Conte e Treu hanno cercato di rassicurare i mercati. Ma alla Lega non basta, Giorgetti sbraita sui giornali, Salvini non sa cosa inventarsi per coprire la ritirata. I suoi “esperti economici”, come Borghi e Bagnai, battono tamburi di guerra. Di Maio non può essere da meno, e non mancherà di smentire il vertice di governo. Si riparte, dunque, dalla casella iniziale in questo gioco dell’oca che sta già costando caro agli italiani. “Non si può scherzare con lo spread”, ha detto Tria a Di Maio e Giorgetti. E non si può nemmeno “sparare sul pianista”.

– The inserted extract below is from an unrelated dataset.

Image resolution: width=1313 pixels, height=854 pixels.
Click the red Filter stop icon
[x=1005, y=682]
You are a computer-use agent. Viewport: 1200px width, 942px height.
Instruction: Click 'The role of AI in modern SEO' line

Se la Bce prendesse oggi carta e penna, che cosa raccomanderebbe al Governo italiano? Di riaprire i cantieri delle riforme accantonate per accontentare le tante, troppe lobby alle quali leghisti e grillini hanno lisciato il pelo. Quanto alla politica di bilancio, al primo posto ci sarebbe la riduzione del debito pubblico, non solo con la crescita, ma portando il disavanzo strutturale (cioè al netto degli interventi congiunturali) il più vicino possibile al pareggio. È una linea che non piace ai giallo-verdi. Uno degli argomenti più usati sui media è che non si può tirare la cinghia, tanto meno adesso che la crescita rallenta. In realtà, la Bce consente di spendere per impedire una nuova recessione, la sua preoccupazione riguarda le uscite correnti ordinarie, non coperte da altrettante entrate. Tria lo sa. Giorgetti lo ha dimenticato? Di Maio non se ne preoccupa, e questo è un guaio.

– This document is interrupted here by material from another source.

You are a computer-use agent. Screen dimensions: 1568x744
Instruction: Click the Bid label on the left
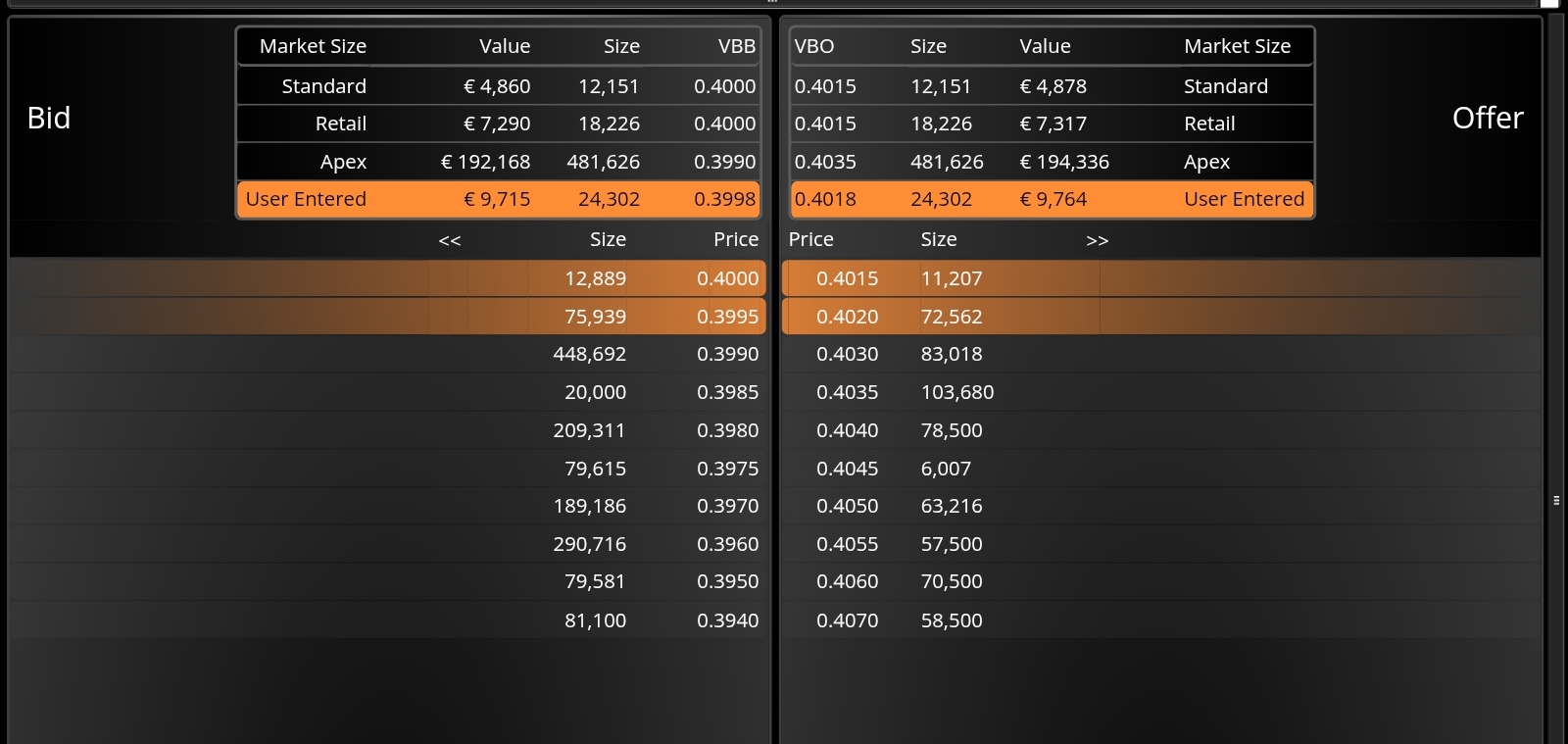[x=49, y=118]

Un’altra lettera della Bce non è prevista. È annunciato, invece, un cambiamento nella politica monetaria con la fine dell’acquisto di titoli. C’è qualcuno che medita di difendersi contrattaccando. E l’offensiva, questa volta, sarebbe diretta proprio a Francoforte. Si sente già dire che lo spread sale perché la Bce non compra più titoli (del resto ne acquista già meno) preparando una campagna d’autunno non contro gli speculatori (contro Soros, per intenderci), ma direttamente contro Mario Draghi. Se davvero questa idea, che per ora frulla in testa ai più esagitati e viene rilanciata dai troll sui social media, prendesse corpo, sarebbe il colpo finale. E lo spettro del 2011, ora in agguato, si materializzerebbe nello spazio di un mattino.